● **Your objective**: Transcribe the data below verbatim from the line with "300 C-Suite Leaders" to the line with "Collaboration (158, 846)". Include both of those lines.

[Stored items]
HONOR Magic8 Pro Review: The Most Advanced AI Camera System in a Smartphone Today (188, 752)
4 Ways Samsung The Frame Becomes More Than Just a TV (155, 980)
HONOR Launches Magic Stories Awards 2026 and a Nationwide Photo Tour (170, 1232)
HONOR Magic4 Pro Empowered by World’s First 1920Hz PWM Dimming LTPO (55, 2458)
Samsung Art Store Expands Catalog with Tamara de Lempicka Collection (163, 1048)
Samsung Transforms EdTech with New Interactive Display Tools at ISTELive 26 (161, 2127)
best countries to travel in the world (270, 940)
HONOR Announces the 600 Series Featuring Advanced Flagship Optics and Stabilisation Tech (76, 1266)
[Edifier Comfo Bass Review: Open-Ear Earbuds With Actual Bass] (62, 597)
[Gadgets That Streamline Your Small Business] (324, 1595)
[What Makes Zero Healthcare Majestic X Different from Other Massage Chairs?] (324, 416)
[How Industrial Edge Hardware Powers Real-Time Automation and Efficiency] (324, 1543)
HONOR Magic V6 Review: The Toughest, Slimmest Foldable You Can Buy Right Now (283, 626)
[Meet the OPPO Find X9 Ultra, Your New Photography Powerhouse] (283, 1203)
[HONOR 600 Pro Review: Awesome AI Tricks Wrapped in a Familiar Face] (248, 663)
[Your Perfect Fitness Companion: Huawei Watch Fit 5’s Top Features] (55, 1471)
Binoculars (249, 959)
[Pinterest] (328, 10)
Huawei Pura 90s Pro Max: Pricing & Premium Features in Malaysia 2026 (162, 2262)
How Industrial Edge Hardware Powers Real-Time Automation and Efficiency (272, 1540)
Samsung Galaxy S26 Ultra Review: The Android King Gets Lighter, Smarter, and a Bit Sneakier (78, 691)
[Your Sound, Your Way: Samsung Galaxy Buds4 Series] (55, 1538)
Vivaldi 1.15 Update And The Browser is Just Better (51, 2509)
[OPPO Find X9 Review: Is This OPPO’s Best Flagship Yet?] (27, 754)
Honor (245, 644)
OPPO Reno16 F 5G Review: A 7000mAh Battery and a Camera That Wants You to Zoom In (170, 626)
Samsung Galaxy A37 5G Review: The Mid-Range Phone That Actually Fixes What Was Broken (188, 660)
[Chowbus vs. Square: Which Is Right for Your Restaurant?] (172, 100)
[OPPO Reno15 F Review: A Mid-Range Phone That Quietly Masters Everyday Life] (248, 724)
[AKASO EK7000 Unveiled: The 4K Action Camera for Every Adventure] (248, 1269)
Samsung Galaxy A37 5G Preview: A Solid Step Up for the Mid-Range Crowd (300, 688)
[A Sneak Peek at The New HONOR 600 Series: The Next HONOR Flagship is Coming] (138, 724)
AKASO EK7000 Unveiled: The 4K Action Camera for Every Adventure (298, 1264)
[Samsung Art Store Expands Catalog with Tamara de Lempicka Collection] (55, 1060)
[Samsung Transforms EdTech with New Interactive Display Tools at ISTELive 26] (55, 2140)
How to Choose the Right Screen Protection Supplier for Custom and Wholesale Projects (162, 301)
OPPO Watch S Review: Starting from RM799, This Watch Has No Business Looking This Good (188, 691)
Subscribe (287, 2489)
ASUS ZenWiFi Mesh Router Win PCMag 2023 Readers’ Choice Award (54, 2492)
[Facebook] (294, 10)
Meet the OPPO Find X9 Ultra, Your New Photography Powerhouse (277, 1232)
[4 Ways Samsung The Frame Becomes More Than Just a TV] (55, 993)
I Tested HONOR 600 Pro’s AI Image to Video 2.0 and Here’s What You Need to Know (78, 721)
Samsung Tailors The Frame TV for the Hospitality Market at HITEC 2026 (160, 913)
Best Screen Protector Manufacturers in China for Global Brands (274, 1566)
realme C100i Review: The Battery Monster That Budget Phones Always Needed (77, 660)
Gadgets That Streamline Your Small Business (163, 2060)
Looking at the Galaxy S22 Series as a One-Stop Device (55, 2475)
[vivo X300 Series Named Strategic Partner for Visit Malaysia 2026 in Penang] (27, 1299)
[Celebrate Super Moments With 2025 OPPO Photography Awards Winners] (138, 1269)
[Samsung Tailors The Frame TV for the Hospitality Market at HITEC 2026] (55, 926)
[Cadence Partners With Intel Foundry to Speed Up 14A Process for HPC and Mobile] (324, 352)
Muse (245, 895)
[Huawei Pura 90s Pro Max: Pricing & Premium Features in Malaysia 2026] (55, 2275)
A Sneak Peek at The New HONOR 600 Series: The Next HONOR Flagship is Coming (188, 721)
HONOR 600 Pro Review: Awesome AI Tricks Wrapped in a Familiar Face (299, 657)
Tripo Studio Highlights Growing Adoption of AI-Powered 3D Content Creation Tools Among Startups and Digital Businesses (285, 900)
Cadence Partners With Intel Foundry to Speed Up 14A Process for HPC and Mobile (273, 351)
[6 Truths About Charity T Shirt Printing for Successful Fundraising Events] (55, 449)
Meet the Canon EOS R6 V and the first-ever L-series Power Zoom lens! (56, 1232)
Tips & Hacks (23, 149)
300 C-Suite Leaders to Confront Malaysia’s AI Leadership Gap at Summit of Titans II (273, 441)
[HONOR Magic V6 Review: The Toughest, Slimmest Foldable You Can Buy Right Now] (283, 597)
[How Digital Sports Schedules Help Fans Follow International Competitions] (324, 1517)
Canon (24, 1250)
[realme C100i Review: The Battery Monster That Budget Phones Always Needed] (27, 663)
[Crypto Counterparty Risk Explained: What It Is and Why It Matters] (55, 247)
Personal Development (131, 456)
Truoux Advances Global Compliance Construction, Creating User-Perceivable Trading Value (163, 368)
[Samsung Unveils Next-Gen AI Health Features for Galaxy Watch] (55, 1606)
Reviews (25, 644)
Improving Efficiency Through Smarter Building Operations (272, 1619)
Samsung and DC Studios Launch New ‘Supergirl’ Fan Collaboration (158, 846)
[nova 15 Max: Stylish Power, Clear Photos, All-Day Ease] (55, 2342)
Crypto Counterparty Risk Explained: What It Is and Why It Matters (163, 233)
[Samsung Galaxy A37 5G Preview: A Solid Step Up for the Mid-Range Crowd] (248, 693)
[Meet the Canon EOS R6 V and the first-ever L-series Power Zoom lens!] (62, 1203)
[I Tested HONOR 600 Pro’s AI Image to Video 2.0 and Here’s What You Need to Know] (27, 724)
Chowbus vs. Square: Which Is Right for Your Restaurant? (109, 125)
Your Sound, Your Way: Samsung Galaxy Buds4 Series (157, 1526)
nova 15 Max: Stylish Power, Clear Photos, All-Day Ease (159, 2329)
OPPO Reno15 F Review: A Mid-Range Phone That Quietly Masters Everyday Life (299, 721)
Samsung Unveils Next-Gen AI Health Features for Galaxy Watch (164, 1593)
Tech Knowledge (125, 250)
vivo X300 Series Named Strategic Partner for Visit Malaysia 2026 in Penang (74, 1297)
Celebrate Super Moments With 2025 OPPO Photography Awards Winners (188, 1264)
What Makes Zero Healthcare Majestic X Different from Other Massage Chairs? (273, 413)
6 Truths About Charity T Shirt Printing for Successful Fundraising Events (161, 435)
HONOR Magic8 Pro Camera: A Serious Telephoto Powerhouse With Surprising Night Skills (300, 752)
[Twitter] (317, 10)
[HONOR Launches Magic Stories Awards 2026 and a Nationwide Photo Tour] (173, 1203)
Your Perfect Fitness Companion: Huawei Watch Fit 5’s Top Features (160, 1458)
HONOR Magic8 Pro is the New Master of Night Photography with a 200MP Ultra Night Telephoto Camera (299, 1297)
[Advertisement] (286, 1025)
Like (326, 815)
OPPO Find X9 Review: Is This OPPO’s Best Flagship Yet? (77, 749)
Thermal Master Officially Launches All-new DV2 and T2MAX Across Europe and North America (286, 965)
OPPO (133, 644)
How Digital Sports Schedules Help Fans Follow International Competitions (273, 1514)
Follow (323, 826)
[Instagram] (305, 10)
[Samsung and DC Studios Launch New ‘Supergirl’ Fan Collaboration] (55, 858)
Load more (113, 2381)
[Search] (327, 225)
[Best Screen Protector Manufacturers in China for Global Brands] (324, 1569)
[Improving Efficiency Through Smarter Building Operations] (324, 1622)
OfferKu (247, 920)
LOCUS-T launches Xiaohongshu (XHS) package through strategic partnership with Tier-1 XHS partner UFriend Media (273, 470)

● **Response below**:
300 C-Suite Leaders to Confront Malaysia’s AI Leadership Gap at Summit of Titans II (273, 441)
[HONOR Magic V6 Review: The Toughest, Slimmest Foldable You Can Buy Right Now] (283, 597)
[How Digital Sports Schedules Help Fans Follow International Competitions] (324, 1517)
Canon (24, 1250)
[realme C100i Review: The Battery Monster That Budget Phones Always Needed] (27, 663)
[Crypto Counterparty Risk Explained: What It Is and Why It Matters] (55, 247)
Personal Development (131, 456)
Truoux Advances Global Compliance Construction, Creating User-Perceivable Trading Value (163, 368)
[Samsung Unveils Next-Gen AI Health Features for Galaxy Watch] (55, 1606)
Reviews (25, 644)
Improving Efficiency Through Smarter Building Operations (272, 1619)
Samsung and DC Studios Launch New ‘Supergirl’ Fan Collaboration (158, 846)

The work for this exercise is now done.